Philippe Neyraud regrette surtout l’absence de dialogue préalable entre les différentes parties. « Selon nous, ces problèmes auraient pu être réglés simplement si une réunion entre Orvitis, la mairie de Chenôve et les habitants de cet immeuble avait été organisée », affirme-t-il.
La fin d’un point de fraîcheur improvisé
Pour les enfants de la résidence, le retrait de la piscine marque surtout la disparition d’un lieu de baignade improvisé qui avait rapidement trouvé son public.

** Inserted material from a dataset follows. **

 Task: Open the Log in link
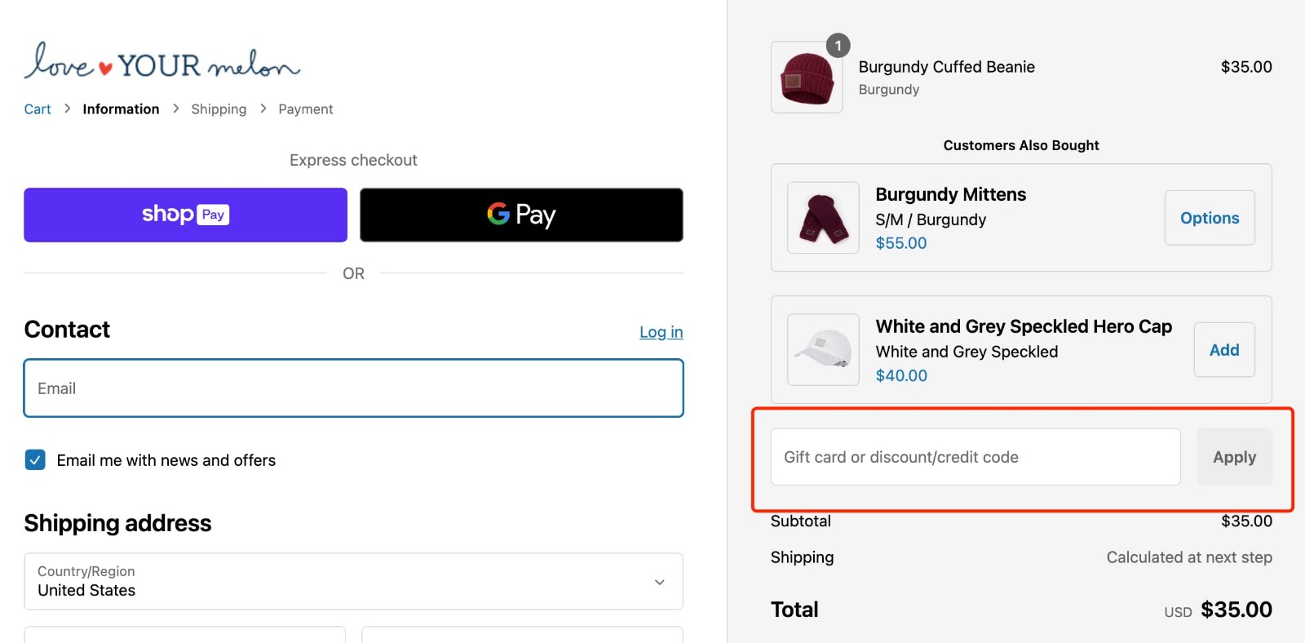click(x=661, y=331)
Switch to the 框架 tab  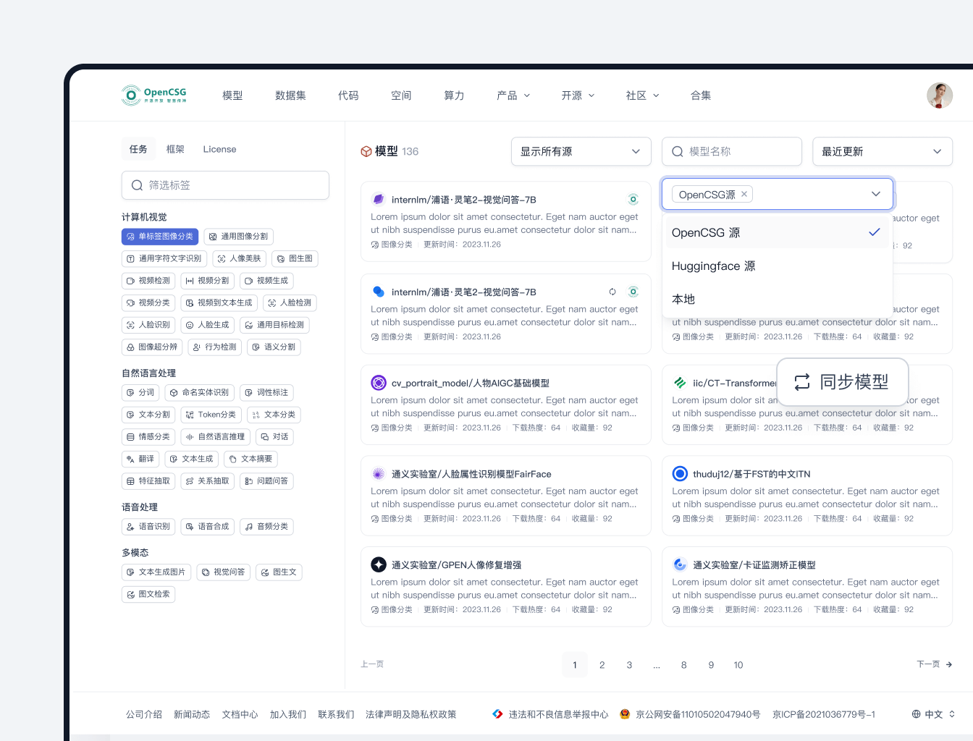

Pendant plusieurs semaines, le bassin avait permis à plusieurs d’entre eux de se rafraîchir au pied de leur immeuble, alors que les températures restaient élevées.
L’initiative de Mme Buzzetti ne respectait pas les règles d’utilisation des espaces communs, mais elle avait suscité une certaine sympathie parmi les habitants. Pour ses soutiens, cette installation constituait moins une volonté de défier le bailleur qu’une réponse pratique à la fermeture de la piscine municipale.
La locataire avait notamment expliqué avoir acheté ce bassin après avoir appris que ses enfants, pourtant titulaires d’un abonnement, ne pourraient pas profiter de l’équipement municipal pendant deux mois. Trop grande pour être installée sur son balcon, la piscine avait été placée dans les espaces verts de la résidence, avec l’idée d’en faire profiter les autres enfants du bâtiment.
Jeudi, cette expérience a pris fin. La piscine a été vidée, démontée et retirée, conformément à la demande d’Orvitis. Le calme devrait donc revenir dans la résidence, mais la question soulevée par cette affaire demeure entière : quelles solutions proposer aux enfants et aux familles de Chenôve pendant la fermeture estivale de leur piscine municipale ?
Pour les plus jeunes de l’immeuble, la réponse est désormais beaucoup plus concrète. En pleine période de chaleur, leur bassin a disparu et les portes de la piscine municipale restent closes.